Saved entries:

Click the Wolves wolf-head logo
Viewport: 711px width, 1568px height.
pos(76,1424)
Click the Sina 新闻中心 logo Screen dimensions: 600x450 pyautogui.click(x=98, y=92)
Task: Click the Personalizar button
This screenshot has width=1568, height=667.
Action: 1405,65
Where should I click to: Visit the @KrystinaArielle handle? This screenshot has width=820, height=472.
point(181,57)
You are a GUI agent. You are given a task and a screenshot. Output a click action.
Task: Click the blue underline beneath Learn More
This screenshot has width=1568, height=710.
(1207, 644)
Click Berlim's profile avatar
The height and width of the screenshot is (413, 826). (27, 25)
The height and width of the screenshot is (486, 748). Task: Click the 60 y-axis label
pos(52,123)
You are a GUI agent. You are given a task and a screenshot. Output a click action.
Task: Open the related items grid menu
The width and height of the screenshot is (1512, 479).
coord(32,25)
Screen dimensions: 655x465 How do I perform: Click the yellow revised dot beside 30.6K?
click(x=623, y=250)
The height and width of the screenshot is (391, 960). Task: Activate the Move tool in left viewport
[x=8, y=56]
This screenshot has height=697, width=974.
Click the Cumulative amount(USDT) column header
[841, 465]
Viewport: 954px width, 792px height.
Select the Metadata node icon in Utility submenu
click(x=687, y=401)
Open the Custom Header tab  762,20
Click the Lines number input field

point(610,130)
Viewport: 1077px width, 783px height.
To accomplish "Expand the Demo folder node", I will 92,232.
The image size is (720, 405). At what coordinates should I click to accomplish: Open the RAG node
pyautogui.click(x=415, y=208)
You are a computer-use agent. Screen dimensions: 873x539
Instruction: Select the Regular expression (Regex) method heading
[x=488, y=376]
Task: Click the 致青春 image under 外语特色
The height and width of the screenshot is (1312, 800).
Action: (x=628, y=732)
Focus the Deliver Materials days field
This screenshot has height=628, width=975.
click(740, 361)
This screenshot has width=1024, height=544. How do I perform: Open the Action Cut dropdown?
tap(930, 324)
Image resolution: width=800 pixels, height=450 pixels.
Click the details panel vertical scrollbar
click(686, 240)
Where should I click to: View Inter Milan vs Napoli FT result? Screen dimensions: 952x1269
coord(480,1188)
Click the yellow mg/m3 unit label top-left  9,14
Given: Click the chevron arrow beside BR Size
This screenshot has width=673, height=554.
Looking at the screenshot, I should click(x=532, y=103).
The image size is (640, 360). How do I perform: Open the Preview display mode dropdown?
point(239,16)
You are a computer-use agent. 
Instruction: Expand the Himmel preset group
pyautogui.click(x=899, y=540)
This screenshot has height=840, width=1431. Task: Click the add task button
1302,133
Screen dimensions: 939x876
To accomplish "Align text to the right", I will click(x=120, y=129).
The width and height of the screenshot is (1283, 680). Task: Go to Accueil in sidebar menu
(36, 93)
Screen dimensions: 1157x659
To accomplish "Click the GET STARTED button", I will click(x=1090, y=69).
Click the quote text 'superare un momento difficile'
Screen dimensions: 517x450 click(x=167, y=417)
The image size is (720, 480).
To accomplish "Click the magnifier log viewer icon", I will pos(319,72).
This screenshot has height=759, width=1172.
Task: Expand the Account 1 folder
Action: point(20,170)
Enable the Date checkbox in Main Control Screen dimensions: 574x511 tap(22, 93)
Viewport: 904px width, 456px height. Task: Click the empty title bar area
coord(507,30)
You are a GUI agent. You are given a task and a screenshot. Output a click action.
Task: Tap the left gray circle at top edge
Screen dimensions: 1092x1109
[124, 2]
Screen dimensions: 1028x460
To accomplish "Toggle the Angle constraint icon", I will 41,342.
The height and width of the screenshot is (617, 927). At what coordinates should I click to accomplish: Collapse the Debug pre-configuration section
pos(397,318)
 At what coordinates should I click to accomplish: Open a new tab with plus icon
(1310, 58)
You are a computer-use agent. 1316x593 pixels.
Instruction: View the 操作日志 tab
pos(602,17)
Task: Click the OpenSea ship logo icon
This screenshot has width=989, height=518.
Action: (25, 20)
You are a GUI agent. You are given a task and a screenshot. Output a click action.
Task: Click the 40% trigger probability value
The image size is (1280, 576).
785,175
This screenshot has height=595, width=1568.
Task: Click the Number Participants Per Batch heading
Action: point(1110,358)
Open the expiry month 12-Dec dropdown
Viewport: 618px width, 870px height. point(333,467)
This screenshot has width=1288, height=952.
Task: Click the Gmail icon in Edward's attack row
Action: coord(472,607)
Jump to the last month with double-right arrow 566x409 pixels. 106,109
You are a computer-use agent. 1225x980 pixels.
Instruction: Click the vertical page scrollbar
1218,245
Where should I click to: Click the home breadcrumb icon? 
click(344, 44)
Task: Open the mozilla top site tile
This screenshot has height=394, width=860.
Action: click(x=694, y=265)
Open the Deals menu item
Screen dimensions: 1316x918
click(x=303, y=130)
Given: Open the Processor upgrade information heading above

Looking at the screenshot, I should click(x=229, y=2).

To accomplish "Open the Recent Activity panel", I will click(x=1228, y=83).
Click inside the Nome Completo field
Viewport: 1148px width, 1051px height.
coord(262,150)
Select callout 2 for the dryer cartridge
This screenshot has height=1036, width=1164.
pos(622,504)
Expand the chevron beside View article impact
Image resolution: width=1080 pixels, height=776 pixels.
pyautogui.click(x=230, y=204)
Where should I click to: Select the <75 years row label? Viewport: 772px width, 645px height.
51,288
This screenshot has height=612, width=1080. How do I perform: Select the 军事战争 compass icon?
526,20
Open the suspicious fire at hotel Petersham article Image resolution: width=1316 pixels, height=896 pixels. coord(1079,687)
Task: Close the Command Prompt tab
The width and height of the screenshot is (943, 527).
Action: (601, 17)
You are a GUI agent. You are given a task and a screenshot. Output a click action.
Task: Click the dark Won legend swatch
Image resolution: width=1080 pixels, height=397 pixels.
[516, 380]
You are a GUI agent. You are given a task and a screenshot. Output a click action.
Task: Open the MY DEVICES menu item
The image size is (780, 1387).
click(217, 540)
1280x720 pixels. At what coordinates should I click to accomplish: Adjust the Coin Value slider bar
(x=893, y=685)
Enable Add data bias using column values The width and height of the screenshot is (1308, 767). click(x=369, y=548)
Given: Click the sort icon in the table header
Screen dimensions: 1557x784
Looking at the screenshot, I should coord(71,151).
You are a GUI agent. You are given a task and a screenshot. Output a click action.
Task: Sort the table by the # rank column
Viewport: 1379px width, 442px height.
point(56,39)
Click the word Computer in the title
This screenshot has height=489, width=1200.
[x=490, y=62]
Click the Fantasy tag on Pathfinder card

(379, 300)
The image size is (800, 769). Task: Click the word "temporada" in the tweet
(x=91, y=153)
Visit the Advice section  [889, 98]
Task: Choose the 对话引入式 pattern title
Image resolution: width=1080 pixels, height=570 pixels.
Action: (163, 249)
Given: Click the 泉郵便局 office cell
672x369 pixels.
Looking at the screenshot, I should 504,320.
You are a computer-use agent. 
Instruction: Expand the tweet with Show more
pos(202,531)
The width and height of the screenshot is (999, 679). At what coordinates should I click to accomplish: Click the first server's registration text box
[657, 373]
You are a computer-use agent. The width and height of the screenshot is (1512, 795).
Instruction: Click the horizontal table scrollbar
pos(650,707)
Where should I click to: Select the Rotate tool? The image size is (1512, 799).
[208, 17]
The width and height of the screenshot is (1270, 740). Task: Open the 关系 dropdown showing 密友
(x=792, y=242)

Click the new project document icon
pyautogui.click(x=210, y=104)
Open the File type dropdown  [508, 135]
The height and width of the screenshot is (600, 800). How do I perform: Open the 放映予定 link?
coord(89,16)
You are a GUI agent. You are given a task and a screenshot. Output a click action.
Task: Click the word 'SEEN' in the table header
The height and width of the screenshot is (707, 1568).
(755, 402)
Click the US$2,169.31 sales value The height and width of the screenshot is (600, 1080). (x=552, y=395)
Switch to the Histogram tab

» **AIM OF THE EXERCISE**
Find the line with "The image size is (780, 1387)." in the entries above. Retype it and each line after it, exactly, through the line with "Open the File", and stop there.

» **SOLUTION TO THIS TASK**
The image size is (780, 1387).
click(217, 540)
1280x720 pixels. At what coordinates should I click to accomplish: Adjust the Coin Value slider bar
(x=893, y=685)
Enable Add data bias using column values The width and height of the screenshot is (1308, 767). click(x=369, y=548)
Given: Click the sort icon in the table header
Screen dimensions: 1557x784
Looking at the screenshot, I should coord(71,151).
You are a GUI agent. You are given a task and a screenshot. Output a click action.
Task: Sort the table by the # rank column
Viewport: 1379px width, 442px height.
point(56,39)
Click the word Computer in the title
This screenshot has height=489, width=1200.
[x=490, y=62]
Click the Fantasy tag on Pathfinder card

(379, 300)
The image size is (800, 769). Task: Click the word "temporada" in the tweet
(x=91, y=153)
Visit the Advice section  [889, 98]
Task: Choose the 对话引入式 pattern title
Image resolution: width=1080 pixels, height=570 pixels.
Action: (163, 249)
Given: Click the 泉郵便局 office cell
672x369 pixels.
Looking at the screenshot, I should 504,320.
You are a computer-use agent. 
Instruction: Expand the tweet with Show more
pos(202,531)
The width and height of the screenshot is (999, 679). At what coordinates should I click to accomplish: Click the first server's registration text box
[657, 373]
You are a computer-use agent. The width and height of the screenshot is (1512, 795).
Instruction: Click the horizontal table scrollbar
pos(650,707)
Where should I click to: Select the Rotate tool? The image size is (1512, 799).
[208, 17]
The width and height of the screenshot is (1270, 740). Task: Open the 关系 dropdown showing 密友
(x=792, y=242)

Click the new project document icon
pyautogui.click(x=210, y=104)
Open the File type dropdown  [508, 135]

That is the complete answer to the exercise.